Relating HBR's "four principles of enduring success" to FnR ~ Sounds + Food 'n' Retail

One of my current activities is trying to relate everything I learn to the field of HnR, because I believe that the more I know, the better prepared I will be when I start my own venture. This has consequences on better execution and will make it easier to attract investors / partners as well, not to mention run a better business.

The latest Harvard Business Review has a somewhat interesting, yet quite academic article on principles of long-term success. They are:

1. Exploit before you explore
This is actually probably the most important principle in running a start-up. You are running with very scarce resources and maintaining cash-flow to pay for expenses is an important priority. 
In a FnR environment, I think this means: making the best of spaces, by re-using them or otherwise; making the best of people within your organisations as those will mostly be the ones with the strongest values (That said, I don't believe in exploiting people!); it also means making the best of innovations already on the market. What it ultimately comes down to, is a focus on exploiting quality and not constantly running in all directions looking for new things.

2. Diversify your business-portfolio
HBR does stress that diversification is pointless if you do not benefit from economies of scope. In plain English, this means that diversification only works if all these activities can somehow be combined efficiently in the package that is your enterprise.
In a FnR environment, if you can offer the customers products that complement each other, you increase the level of service, while making use of existing resources, like sales, warehousing, marketing. This is a very dangerous area to exploit, and must be carefully prepared.  
Other areas of diversification include supply-side and geographic.

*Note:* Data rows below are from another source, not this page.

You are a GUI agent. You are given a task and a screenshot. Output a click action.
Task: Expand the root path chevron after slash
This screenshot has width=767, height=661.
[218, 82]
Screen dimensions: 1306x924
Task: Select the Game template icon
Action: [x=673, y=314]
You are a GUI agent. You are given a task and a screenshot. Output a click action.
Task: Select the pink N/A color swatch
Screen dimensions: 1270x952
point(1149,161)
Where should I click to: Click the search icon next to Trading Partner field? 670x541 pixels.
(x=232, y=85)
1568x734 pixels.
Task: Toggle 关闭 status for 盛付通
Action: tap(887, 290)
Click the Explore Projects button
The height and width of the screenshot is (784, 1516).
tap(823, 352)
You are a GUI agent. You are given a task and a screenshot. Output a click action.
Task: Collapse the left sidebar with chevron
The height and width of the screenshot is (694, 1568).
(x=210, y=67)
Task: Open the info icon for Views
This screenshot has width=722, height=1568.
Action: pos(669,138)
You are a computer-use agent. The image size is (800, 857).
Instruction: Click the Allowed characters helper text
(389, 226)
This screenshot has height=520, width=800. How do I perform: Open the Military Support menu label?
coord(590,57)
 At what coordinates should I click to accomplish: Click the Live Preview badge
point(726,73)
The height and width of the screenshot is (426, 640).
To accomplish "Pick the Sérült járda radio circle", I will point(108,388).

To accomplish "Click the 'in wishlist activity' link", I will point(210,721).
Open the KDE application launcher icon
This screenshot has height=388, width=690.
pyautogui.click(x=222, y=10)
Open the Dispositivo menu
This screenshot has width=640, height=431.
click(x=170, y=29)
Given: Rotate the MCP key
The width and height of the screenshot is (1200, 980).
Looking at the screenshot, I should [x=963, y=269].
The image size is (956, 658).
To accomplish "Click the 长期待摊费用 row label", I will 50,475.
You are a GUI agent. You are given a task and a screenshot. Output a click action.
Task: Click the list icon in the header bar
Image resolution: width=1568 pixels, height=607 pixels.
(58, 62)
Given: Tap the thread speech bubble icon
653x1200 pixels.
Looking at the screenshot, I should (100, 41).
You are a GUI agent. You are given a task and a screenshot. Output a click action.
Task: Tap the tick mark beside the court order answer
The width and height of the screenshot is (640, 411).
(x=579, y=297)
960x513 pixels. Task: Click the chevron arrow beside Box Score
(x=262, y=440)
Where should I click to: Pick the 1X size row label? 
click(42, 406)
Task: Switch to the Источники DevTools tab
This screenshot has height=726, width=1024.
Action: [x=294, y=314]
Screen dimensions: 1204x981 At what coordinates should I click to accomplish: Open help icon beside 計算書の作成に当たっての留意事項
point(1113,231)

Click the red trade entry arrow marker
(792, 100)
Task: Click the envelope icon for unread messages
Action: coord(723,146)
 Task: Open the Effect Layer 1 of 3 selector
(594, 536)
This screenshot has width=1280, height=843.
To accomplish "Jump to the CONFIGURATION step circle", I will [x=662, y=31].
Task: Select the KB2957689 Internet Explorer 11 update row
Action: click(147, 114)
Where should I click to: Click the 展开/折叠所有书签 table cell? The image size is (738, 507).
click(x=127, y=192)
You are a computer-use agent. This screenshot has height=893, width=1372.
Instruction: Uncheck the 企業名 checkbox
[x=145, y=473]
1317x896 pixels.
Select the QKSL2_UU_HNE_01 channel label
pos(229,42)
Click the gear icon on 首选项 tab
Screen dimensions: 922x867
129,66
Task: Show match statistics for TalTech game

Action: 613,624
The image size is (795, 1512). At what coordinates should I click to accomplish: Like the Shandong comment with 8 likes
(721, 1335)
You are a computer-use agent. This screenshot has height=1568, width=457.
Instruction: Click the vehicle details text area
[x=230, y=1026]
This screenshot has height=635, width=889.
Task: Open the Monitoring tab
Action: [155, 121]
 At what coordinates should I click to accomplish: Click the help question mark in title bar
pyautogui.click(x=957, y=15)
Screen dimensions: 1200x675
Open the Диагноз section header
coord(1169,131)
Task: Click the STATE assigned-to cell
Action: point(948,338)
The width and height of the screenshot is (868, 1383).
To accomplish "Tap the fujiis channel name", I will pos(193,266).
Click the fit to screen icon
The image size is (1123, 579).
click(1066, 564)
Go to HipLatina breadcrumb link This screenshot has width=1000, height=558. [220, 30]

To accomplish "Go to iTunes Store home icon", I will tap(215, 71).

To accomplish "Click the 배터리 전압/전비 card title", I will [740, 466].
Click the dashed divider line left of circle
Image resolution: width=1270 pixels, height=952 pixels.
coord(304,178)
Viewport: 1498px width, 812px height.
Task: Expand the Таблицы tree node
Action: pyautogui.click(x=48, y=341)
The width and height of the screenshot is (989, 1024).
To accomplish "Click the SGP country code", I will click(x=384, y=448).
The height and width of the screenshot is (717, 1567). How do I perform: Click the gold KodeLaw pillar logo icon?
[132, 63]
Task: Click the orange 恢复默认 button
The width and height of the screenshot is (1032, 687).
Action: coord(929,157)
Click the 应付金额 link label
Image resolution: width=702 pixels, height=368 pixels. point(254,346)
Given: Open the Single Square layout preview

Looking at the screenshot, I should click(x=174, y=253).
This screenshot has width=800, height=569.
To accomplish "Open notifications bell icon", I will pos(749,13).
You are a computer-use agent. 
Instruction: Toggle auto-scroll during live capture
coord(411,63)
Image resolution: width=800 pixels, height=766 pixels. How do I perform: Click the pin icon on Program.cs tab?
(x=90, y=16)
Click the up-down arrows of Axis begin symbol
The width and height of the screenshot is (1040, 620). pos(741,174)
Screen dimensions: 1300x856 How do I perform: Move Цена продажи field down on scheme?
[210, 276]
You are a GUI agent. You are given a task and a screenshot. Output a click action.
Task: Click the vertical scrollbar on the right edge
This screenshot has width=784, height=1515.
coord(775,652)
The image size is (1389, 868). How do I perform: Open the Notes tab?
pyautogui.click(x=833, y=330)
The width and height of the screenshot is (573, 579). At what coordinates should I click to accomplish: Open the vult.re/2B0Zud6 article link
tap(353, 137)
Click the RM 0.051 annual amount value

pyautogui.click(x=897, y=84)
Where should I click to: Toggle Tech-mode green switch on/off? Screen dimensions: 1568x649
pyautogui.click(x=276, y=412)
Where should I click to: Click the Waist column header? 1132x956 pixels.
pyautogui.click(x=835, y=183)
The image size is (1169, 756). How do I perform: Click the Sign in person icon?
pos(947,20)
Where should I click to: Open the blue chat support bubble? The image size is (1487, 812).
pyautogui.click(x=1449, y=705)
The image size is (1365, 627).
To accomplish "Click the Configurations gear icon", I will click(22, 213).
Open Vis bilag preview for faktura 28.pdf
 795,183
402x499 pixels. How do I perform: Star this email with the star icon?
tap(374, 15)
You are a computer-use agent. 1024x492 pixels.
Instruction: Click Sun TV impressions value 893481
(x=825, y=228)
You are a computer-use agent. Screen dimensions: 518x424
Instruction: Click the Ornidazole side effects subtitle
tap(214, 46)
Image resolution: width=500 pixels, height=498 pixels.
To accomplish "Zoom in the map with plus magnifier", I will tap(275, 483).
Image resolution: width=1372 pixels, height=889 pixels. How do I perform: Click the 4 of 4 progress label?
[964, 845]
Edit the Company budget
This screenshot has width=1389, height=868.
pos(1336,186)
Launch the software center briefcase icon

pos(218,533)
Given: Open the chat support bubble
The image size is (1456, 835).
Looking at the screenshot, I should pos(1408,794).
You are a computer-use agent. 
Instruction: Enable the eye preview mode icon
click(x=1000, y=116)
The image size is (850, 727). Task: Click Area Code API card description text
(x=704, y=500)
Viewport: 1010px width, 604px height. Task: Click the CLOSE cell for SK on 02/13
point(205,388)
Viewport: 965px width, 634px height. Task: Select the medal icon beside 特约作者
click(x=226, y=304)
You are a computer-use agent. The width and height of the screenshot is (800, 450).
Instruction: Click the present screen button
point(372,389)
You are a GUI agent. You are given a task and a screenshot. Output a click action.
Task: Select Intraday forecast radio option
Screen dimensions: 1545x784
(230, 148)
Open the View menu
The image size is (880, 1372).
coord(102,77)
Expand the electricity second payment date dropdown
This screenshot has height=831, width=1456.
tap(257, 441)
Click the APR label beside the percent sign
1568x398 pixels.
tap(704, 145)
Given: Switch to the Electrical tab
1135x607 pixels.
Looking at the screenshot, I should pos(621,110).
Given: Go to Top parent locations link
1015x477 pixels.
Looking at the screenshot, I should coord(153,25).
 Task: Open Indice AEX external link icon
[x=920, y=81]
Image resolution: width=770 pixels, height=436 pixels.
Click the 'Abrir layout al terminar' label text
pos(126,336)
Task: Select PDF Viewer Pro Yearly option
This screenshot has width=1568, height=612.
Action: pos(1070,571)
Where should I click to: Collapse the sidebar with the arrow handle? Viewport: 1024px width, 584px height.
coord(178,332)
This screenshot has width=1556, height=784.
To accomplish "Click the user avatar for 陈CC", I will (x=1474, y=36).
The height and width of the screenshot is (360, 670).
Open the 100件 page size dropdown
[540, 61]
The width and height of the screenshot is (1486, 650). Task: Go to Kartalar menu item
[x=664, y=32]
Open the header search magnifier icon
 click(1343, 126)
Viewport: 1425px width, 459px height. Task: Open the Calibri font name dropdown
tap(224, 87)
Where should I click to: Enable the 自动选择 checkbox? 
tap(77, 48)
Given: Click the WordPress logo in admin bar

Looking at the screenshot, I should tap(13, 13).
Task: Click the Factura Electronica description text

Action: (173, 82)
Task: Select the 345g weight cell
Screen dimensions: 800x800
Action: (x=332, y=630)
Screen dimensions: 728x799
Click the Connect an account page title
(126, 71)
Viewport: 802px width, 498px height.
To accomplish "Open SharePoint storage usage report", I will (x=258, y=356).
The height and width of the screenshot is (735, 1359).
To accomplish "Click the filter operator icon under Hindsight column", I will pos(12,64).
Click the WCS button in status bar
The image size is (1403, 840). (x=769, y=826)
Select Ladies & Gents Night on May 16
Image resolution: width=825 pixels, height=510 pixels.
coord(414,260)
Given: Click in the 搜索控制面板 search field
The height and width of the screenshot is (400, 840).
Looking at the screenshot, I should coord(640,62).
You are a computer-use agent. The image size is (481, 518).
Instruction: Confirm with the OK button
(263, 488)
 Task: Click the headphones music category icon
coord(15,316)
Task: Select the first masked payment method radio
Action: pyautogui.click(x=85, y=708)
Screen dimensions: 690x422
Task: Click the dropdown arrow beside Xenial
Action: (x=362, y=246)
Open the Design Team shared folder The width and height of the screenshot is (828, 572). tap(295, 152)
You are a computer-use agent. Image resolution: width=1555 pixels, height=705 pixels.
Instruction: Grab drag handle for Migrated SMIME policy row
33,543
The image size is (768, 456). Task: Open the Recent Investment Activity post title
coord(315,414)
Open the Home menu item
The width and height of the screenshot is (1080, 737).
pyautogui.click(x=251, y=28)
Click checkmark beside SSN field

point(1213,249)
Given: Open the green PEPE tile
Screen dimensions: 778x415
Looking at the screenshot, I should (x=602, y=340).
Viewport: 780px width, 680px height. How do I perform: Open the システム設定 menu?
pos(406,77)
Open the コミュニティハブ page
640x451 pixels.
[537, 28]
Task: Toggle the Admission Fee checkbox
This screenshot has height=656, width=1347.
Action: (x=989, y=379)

3. Remember your mistakes: Again, very relevant to start-ups, as at that stage it is very easy to make mistakes. What is important is to avoid repeating them and have that be reflected in the strategy and structure of the business.

4. Be conservative about change: What this means is not to not change, but instead base it on sound preparation. That means preparing a business-case and evaluating the consequences this can have your employees as well as the outside environment. When expanding to other regions, it is also very important to see whether your current strategy matches the local culture.

I do think these principles are somewhat stale and perhaps difficult to relate to small or starting business in the food or retail sector. If I were to summarise the lessons in a few words, however, I would say: be careful about the strategy for a business, evaluate everything possible and only implement changes if they make business sense. It is equally important not to lose your core-values and your vision in too much change and always weigh the consequences of actions, in as far as that is possible. 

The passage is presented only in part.